* [TO-DO LIST]:
1. In the correlation and regression quiz, update everything from "5. Which type" down to "like Pearson’s r." by changing "scatter diagram" to "scatter plot".
2. Take the correlation and regression quiz further, picking up right after its final line.

Chapter 4: Correlation and Regression (CAIIB – Paper 1)

1. What is the primary purpose of a scatter diagram in statistics?

  • A. To calculate mean and standard deviation
  • B. To determine the median of a dataset
  • C. To visually show the relationship between two variables
  • D. To display data in a tabular form
Scatter diagrams plot paired data points on a graph to visualize the relationship (positive, negative, or none) between two variables.

2. In a scatter diagram, if the points form a pattern sloping upwards from left to right, it indicates:

  • A. Positive correlation
  • B. Negative correlation
  • C. No correlation
  • D. Perfect regression
An upward sloping pattern in a scatter diagram indicates that as one variable increases, the other variable also tends to increase, showing positive correlation.

3. Which of the following statements about scatter diagrams is correct?

  • A. They only show categorical data
  • B. They are used to calculate variance
  • C. They can predict exact numerical values without regression
  • D. They help to identify the type and strength of relationship between two variables
Scatter diagrams are primarily used to observe the relationship between two quantitative variables and to detect patterns, trends, or correlation type.

4. When points in a scatter diagram are widely scattered with no visible pattern, it suggests:

  • A. Perfect positive correlation
  • B. No correlation
  • C. Negative correlation
  • D. Linear regression
When the points do not form any identifiable pattern, it indicates that there is no significant correlation between the two variables.

5. Which type of relationship can a scatter diagram NOT directly quantify?

  • A. Positive linear relationship
  • B. Negative linear relationship
  • C. Exact numerical strength of correlation
  • D. Non-linear trends
A scatter diagram visually shows patterns or trends but does not calculate the exact numerical value of correlation; that requires statistical formulas like Pearson’s r.

6. The correlation coefficient (r) measures:

  • A. Causation between variables
  • B. Mean deviation of variables
  • C. Regression slope only
  • D. The strength and direction of a linear relationship between two variables
The correlation coefficient (r) ranges from -1 to +1 and measures both the strength and direction (positive or negative) of a linear relationship between two variables.

7. If the correlation coefficient between two variables is -0.85, it indicates:

  • A. Weak positive correlation
  • B. Strong negative correlation
  • C. No correlation
  • D. Perfect positive correlation
A negative correlation close to -1 indicates a strong inverse relationship; as one variable increases, the other tends to decrease.

8. Which of the following is TRUE about correlation?

* [RECORDED DATA]:
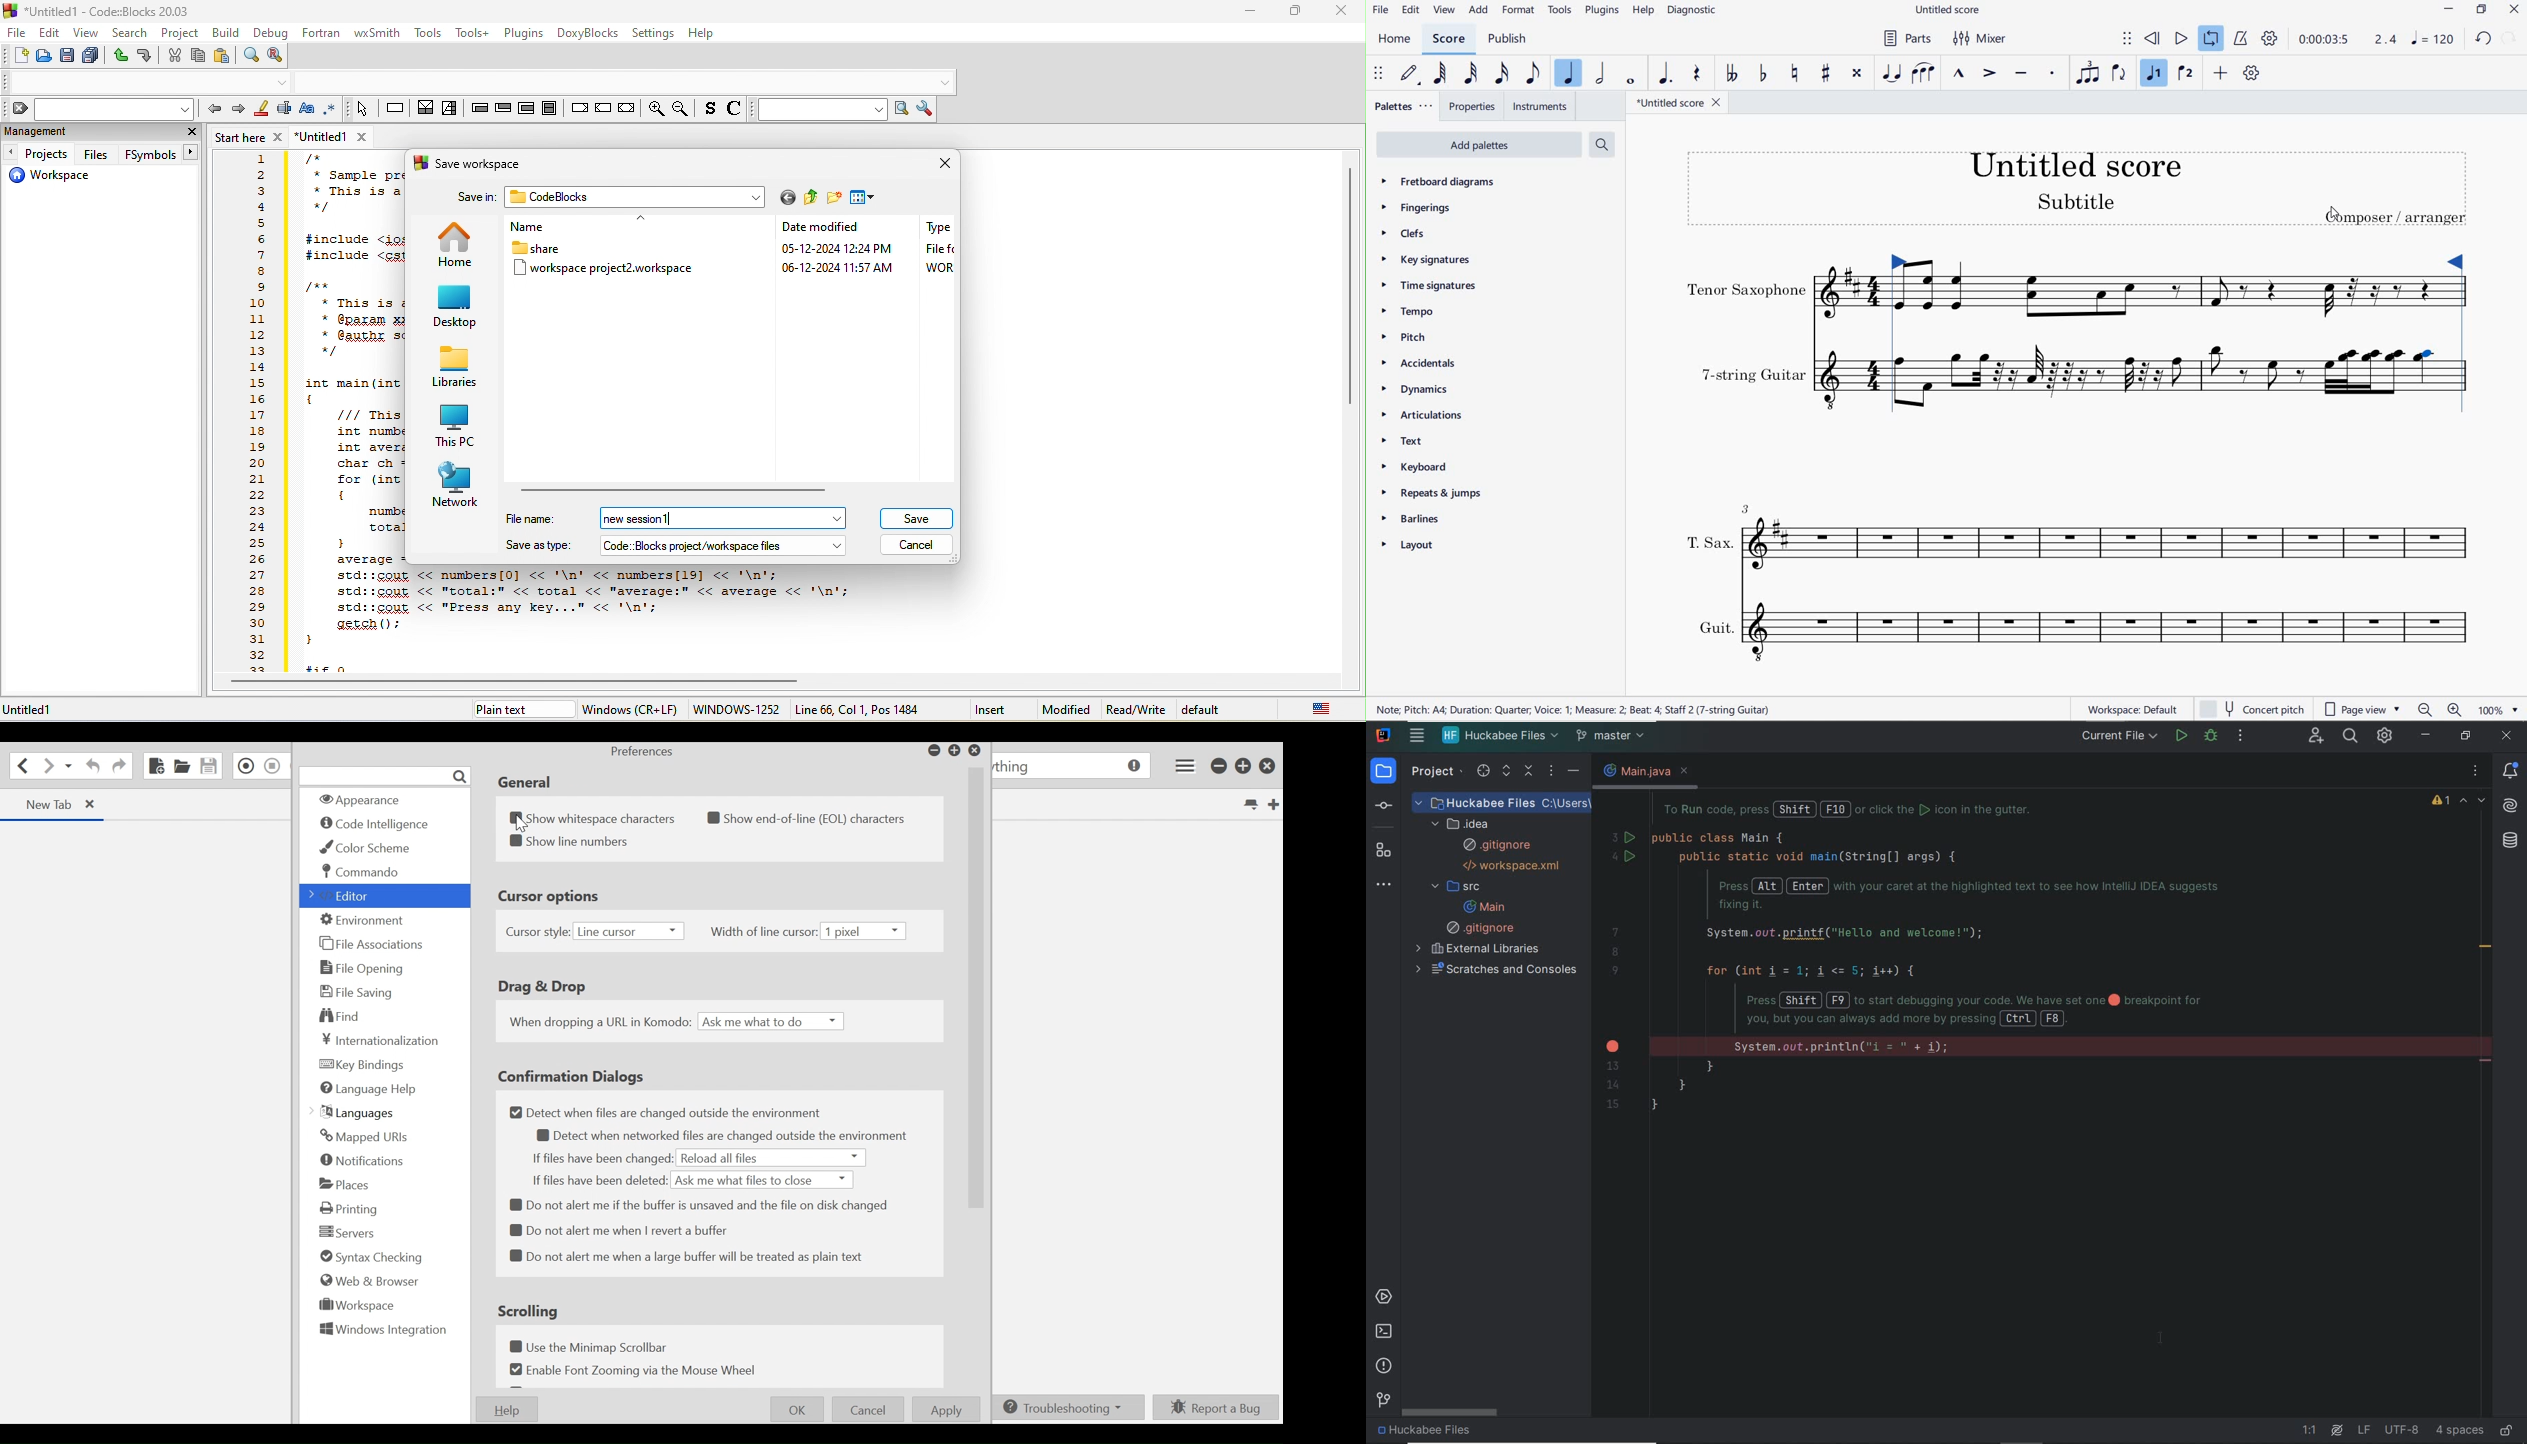  Describe the element at coordinates (359, 1306) in the screenshot. I see `Workspace` at that location.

* [ANSWERS TO THE TASKS]:
1.
5. Which type of relationship can a scatter plot NOT directly quantify?

  • A. Positive linear relationship
  • B. Negative linear relationship
  • C. Exact numerical strength of correlation
  • D. Non-linear trends
A scatter plot visually shows patterns or trends but does not calculate the exact numerical value of correlation; that requires statistical formulas like Pearson’s r.

2.
  • A. Correlation implies causation
  • B. Correlation can only be positive
  • C. Correlation measures the degree of association but not causality
  • D. Correlation coefficient can exceed 1
Correlation quantifies the degree of association between variables but does not indicate causation. The correlation coefficient is always between -1 and +1.

9. Which type of correlation exists when one variable increases and the other decreases?

  • A. Negative correlation
  • B. Positive correlation
  • C. Zero correlation
  • D. Partial correlation
Negative correlation occurs when an increase in one variable corresponds to a decrease in the other variable.

10. A scatter diagram showing points clustered around a straight line suggests:

  • A. No correlation
  • B. Strong linear correlation
  • C. Weak non-linear correlation
  • D. Random distribution
When points in a scatter diagram closely follow a straight line, it indicates a strong linear relationship between the variables.

11. What is the main purpose of regression analysis?

  • A. To visualize data using a scatter diagram
  • B. To calculate standard deviation of a dataset
  • C. To predict the value of a dependent variable based on an independent variable
  • D. To find the median of a dataset
Regression analysis is used to establish a relationship between a dependent variable and one or more independent variables to predict future values.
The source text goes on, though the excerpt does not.